Much like post-grant opposition proceedings before the EPO in Europe, inter partes review  ("IPR") proceedings in the US review the patentability of claims already granted by the USPTO.  IPRs are heard by the PTAB, a body created by statute which includes statutory members and administrative patent judges. In Oil States the PTAB held that the asserted patent claims were invalid.

The escalation to SCOTUS

Appealing the invalidity decision of the PTAB, Oil States appealed to the Federal Circuit and ultimately the US Supreme Court, arguing that IPR proceedings before PTAB are contrary to the U.S. Constitution.  Specifically, Oil States argued that Article III, which vests judicial power in the courts, prohibits a non-Article III forum – such as the PTAB - from extinguishing private property rights in proceedings such as an IPR.  Oil States also argued that the Seventh Amendment required issues of patentability to be determined by jury trial, rather than in the PTAB forum (typically a three-judge panel).  

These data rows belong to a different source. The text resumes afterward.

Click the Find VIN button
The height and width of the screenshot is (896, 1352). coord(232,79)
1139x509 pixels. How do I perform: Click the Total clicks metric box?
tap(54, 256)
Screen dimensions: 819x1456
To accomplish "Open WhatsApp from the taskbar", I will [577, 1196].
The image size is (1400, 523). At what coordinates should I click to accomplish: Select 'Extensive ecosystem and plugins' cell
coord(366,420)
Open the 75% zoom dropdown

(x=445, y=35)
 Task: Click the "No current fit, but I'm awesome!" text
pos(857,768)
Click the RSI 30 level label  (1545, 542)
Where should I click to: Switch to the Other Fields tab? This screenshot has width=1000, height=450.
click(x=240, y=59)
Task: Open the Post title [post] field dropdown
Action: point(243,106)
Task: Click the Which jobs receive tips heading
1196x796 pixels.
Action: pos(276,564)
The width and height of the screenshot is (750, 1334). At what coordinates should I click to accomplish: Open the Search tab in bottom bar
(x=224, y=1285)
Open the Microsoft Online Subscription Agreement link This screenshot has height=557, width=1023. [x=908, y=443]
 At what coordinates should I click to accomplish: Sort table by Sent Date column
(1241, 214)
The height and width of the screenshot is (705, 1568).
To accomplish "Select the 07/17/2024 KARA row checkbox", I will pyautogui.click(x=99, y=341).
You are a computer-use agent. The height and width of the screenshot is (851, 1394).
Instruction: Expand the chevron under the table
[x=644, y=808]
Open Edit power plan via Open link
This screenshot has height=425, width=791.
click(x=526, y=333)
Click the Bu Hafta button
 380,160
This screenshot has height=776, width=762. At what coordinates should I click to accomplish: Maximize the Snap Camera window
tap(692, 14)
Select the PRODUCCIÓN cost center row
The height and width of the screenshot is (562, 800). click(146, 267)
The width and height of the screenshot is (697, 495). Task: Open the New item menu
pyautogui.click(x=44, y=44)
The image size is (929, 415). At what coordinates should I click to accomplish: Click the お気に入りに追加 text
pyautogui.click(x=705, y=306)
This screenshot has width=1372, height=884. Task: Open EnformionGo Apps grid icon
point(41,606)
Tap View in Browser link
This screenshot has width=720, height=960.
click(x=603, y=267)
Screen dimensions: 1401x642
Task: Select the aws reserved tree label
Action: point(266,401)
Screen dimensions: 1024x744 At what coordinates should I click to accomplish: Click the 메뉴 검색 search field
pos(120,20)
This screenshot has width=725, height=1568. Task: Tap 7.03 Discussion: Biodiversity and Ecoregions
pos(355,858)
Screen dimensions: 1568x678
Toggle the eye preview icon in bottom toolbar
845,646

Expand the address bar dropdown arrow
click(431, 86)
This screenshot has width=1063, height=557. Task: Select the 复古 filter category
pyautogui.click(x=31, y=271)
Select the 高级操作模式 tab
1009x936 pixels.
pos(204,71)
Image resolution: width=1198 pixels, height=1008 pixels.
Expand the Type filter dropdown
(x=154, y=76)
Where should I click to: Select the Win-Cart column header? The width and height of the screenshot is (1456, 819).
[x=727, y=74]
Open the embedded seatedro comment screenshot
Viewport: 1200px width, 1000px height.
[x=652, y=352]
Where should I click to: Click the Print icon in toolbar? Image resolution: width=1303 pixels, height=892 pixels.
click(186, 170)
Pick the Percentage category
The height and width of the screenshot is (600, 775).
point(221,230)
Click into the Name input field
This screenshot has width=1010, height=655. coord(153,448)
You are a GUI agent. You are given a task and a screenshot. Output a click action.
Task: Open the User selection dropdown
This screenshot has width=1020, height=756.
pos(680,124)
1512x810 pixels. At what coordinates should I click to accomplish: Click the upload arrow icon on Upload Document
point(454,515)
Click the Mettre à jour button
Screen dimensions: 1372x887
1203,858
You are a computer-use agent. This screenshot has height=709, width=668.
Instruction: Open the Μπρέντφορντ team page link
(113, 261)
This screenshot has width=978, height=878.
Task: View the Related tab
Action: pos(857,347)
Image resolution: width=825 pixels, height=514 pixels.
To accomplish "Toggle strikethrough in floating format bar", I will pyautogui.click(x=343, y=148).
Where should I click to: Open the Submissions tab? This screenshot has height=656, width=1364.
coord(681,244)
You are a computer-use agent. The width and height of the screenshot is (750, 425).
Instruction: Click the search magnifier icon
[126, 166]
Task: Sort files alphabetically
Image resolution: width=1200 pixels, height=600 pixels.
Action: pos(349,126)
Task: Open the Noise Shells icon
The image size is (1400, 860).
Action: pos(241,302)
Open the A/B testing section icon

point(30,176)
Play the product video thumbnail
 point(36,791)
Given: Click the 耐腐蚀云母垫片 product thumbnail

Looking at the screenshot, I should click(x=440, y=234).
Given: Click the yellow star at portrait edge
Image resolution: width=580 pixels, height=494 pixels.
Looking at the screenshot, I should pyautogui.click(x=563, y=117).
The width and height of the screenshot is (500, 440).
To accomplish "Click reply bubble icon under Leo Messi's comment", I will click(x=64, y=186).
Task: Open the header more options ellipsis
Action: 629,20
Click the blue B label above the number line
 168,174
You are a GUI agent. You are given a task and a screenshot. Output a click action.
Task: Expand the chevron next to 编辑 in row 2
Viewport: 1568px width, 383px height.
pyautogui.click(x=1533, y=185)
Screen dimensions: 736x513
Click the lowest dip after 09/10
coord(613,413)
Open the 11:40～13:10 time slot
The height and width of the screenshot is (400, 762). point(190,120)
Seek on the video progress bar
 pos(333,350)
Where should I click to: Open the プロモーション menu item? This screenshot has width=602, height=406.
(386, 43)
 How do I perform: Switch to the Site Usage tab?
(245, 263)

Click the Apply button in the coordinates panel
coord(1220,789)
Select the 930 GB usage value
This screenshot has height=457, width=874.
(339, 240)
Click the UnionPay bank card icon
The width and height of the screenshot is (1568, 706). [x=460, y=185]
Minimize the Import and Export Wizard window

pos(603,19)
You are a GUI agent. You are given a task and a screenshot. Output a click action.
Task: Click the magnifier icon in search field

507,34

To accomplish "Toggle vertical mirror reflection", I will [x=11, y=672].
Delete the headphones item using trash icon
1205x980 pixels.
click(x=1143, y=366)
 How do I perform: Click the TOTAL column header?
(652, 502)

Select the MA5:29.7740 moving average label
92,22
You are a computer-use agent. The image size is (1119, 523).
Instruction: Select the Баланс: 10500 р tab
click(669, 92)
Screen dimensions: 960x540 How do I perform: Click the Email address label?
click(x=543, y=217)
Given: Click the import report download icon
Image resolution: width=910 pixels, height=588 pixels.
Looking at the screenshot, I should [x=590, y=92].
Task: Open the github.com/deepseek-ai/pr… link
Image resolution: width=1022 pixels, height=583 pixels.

Article III – clear!  Seventh Amendment – clear!

Oil States' appeal was unsuccessful.  Here's why:

  • Patents are a “public franchise” and as such Congress can assign adjudication of them to a non-Article III tribunal.  
  • As a patent may be granted by a non-Article III tribunal, so can the review of one.
  • Patent claims are granted by the USPTO subject to the qualification that the USPTO has authority to re-examine (and revoke) the claims later in an IPR.
  • Just because patent validity had historically been an issue for the courts, it does not have to remain that way.

Comment

The IPR process has therefore now been confirmed as constitutional in that it is compatible with Article III and is not a violation of the right to a jury trial under the Seventh Amendment. However, the court expressly stated that it had only addressed the 'precise constitutional challenges that Oil States raised'. Back to your stations, then…at least for now.